▸ **Document segment**
____

# Data preparation for automatic music generation.
### Created by Juan Julian Cea Moran
#### Github: Juanju97
---
This notebook is intended to explore the data and generate some insights as well as a suitable preprocessing method which prepares data to be used by the model.

## Creating vocabulary and data
---
In this section, the goal is to analize all midi files and generate a vocabulary contaning all different types of notes and chords.
We also want to store all midi notes in individual arrays (data object).

In [None]:
from music21 import converter, instrument, chord, note, pitch
import glob

vocabulary = set([])
data = []
i = 0

for file in glob.glob("../data/classic_dataset/*.mid"):
    midi = converter.parse(file)

    tracks = instrument.partitionByInstrument(midi)

    if tracks:
        main_track = tracks.parts[0].recurse()
    else:
        main_track = midi.flat.notes

    file_notes = []
    for e in main_track:
        if isinstance(e, note.Note):
            element = e.nameWithOctave + "_" + str(e.duration.quarterLength)

            vocabulary.add(element)
            file_notes.append(element)

        elif isinstance(e, note.Rest):
            element = "rest_" + str(e.duration.quarterLength)

            vocabulary.add(element)
            file_notes.append(element)
             
        elif isinstance(e, chord.Chord):
            chord_notes = '.'.join([str(p) for p in e.pitches])
            element = chord_notes + "_" + str(e.duration.quarterLength)
            
            vocabulary.add(element)
            file_notes.append(element)
    
    data.append(file_notes)
    i += 1
    print(i)

In [2]:
import pickle

pickle.dump(sorted(vocabulary), open("./data/classic_dataset/vocabulary.p", "wb"))
pickle.dump(data, open("./data/classic_dataset/data.p", "wb"))


## Mapping the vocabulary and formating data
---
Now we want to feed the model with this data. The model performs better with numbers, so we need to map each value of the vocabulary into a number so the model can process it.

In [21]:
import pickle

vocabulary = pickle.load(open("./data/classic_dataset/vocabulary.p", "rb"))

map_voc = dict((element, number) for number, element in enumerate(vocabulary))

Now, we have to apply the vocabulary to codificate the data.

In [31]:
import pandas
import numpy

formated_data = [[map_voc[n] for n in file] for file in data]

pickle.dump(formated_data, open("./data/classic_dataset/formated_data.p", "wb"))

____

▸ **List of tasks**
• a. Summarize the notebook in two sentences.
• b. Reproduce the notebook starting at "## Creating vocabulary" and ending at "arrays (data object).", substituting "MIDI" for every occurrence of "midi".
• c. Answer these questions about the notebook:
(i) Which glob pattern does the first code block use to find the MIDI files?
(ii) To which path is the sorted vocabulary pickled?
(iii) What is the name of the dictionary that maps each vocabulary item to a number?

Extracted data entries

____

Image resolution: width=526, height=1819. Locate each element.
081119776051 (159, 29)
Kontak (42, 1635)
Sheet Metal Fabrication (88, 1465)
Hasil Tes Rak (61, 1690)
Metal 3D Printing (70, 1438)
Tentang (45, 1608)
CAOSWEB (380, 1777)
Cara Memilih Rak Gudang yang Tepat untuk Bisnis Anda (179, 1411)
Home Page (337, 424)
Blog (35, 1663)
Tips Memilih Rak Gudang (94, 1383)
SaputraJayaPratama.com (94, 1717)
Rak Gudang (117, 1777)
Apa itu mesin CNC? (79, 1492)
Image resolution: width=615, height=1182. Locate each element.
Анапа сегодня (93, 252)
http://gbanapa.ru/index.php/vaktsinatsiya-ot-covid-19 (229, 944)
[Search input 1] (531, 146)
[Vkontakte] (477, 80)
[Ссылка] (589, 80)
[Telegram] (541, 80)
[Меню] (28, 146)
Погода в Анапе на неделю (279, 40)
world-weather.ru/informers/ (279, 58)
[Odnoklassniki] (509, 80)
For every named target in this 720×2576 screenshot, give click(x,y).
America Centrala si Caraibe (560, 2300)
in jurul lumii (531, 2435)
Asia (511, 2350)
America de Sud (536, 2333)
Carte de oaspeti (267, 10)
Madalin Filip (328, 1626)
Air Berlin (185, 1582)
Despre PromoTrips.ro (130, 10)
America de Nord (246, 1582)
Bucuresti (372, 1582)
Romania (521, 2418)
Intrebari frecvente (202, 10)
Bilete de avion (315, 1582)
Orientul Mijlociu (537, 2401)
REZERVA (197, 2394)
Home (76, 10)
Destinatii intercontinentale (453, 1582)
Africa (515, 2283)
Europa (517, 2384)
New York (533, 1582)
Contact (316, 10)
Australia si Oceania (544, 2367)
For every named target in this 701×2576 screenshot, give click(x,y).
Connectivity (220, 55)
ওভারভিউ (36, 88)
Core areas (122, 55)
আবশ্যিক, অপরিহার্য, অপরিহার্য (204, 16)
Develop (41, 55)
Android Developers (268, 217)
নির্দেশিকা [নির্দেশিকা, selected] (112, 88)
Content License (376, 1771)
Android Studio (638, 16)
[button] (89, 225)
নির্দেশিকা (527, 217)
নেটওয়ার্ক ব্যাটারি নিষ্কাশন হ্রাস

____

▸ **Exercise responses**
• a. The notebook uses music21 to parse the MIDI files of a classic dataset and builds a vocabulary of every distinct note, rest and chord, each paired with its duration. It stores each file's sequence of these items in a data list, pickles both, maps each vocabulary item to a number, and uses that mapping to encode and pickle the data as numeric sequences.

• b.
## Creating vocabulary and data
---
In this section, the goal is to analize all MIDI files and generate a vocabulary contaning all different types of notes and chords.
We also want to store all MIDI notes in individual arrays (data object).

• c.
(i) "../data/classic_dataset/*.mid"
(ii) "./data/classic_dataset/vocabulary.p"
(iii) map_voc